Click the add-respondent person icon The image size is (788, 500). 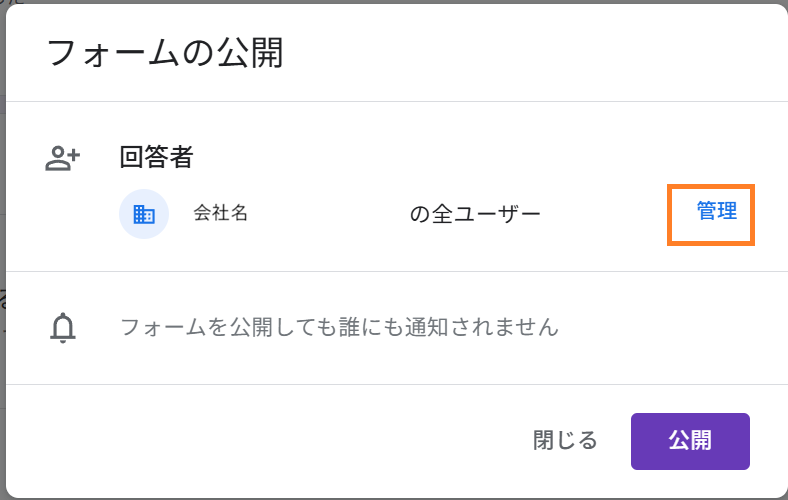(x=62, y=157)
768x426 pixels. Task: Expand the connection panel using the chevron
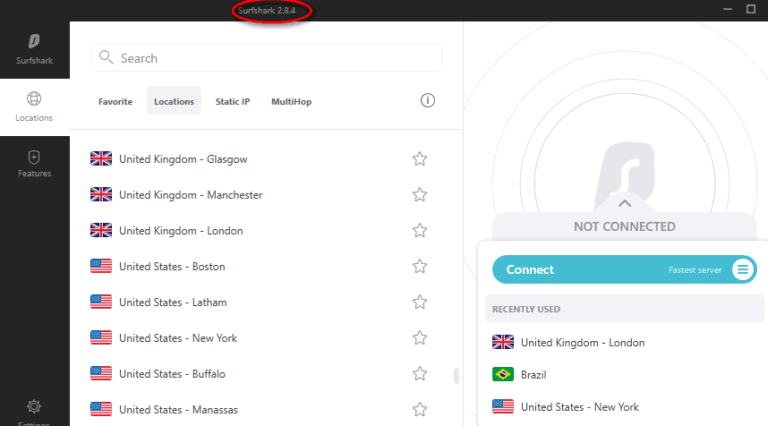(624, 203)
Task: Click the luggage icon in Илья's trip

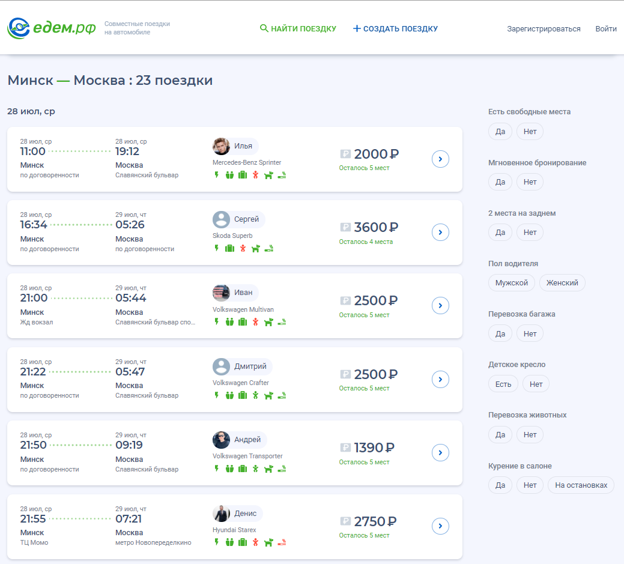Action: point(242,175)
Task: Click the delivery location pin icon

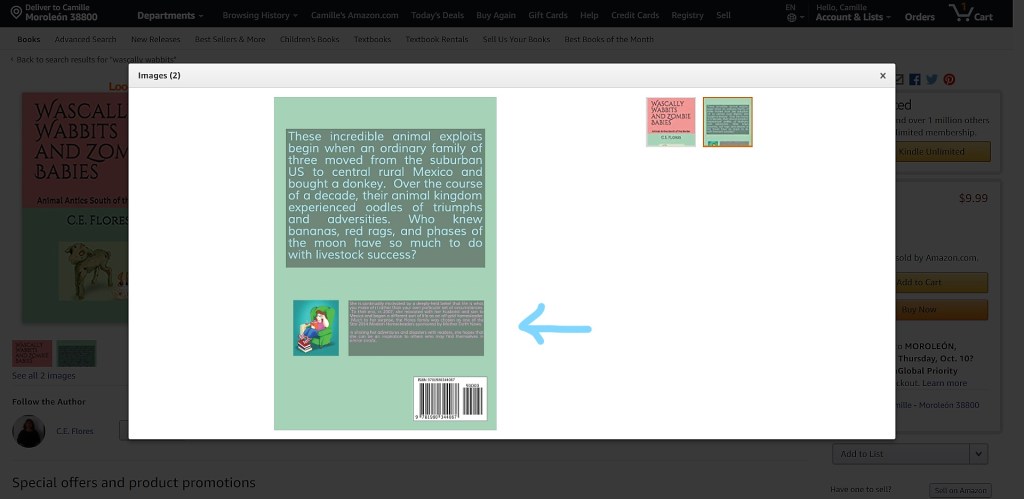Action: point(16,13)
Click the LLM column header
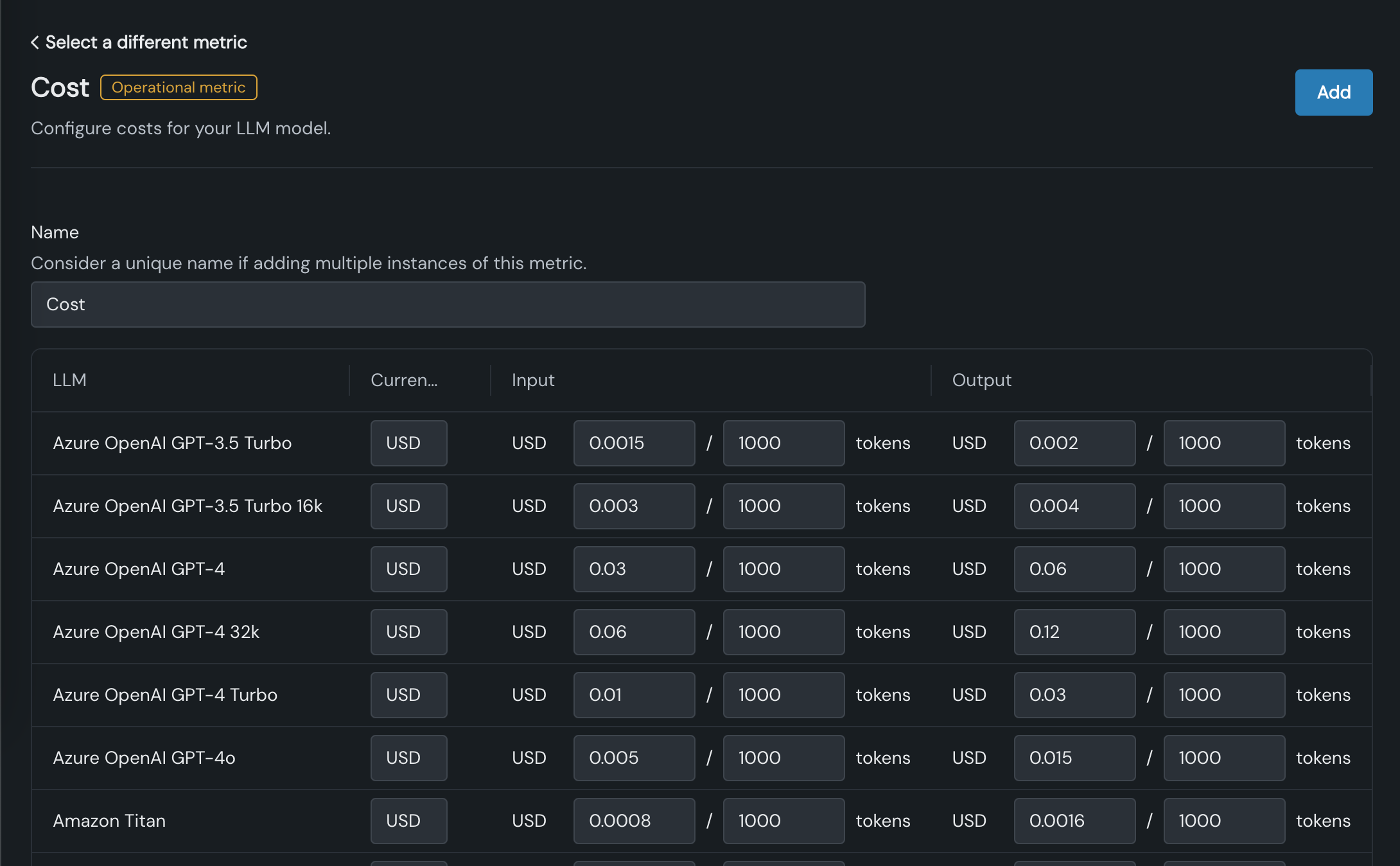 [69, 380]
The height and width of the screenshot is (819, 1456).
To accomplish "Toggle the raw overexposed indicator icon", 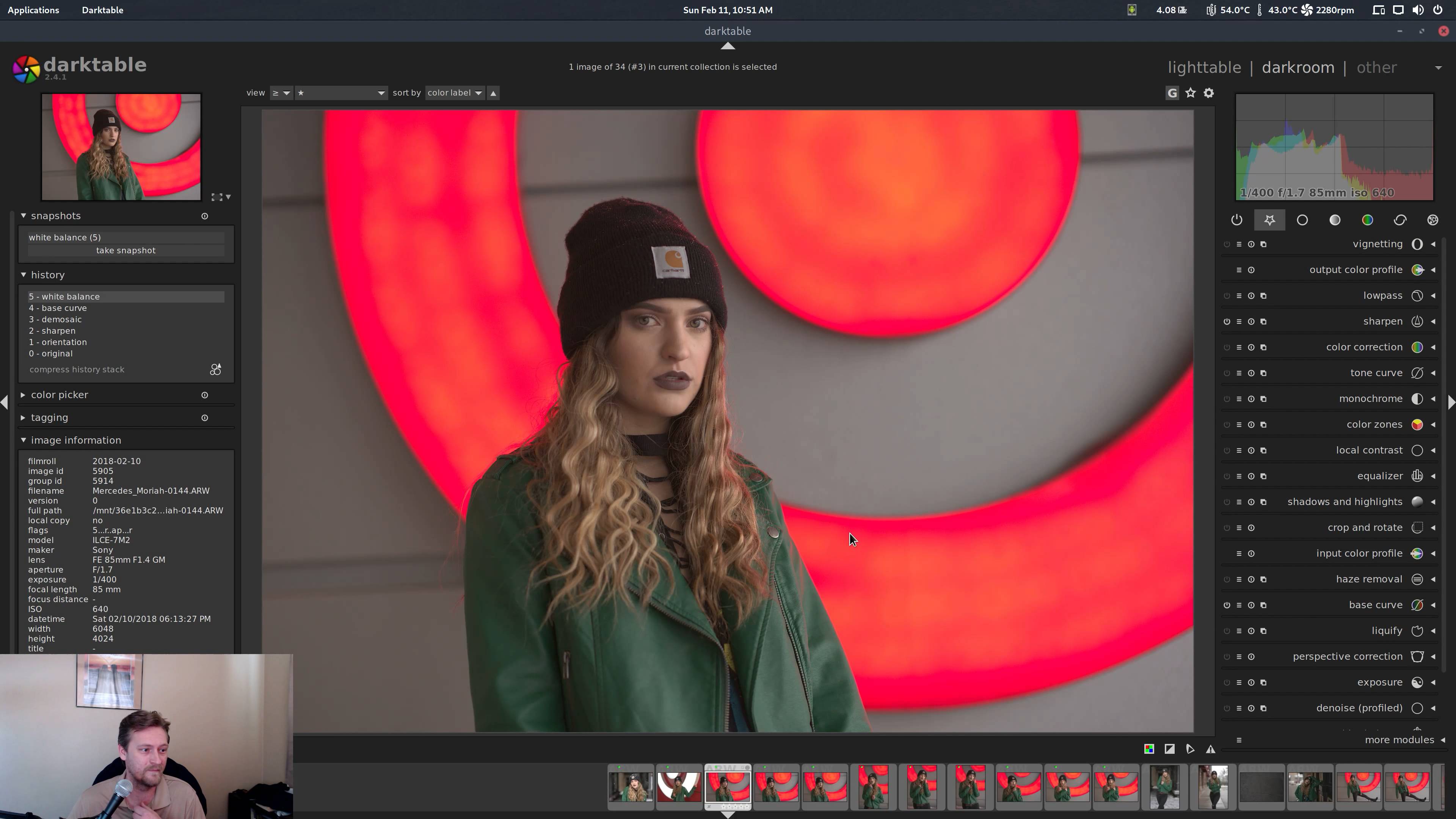I will pos(1149,749).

• _Directive_: Copy every line from the rows above that contains the string "Task", matching case exactly.

• _Result_:
768x426 pixels. Task: Expand the connection panel using the chevron
Task: Click the luggage icon in Илья's trip
Task: Click the delivery location pin icon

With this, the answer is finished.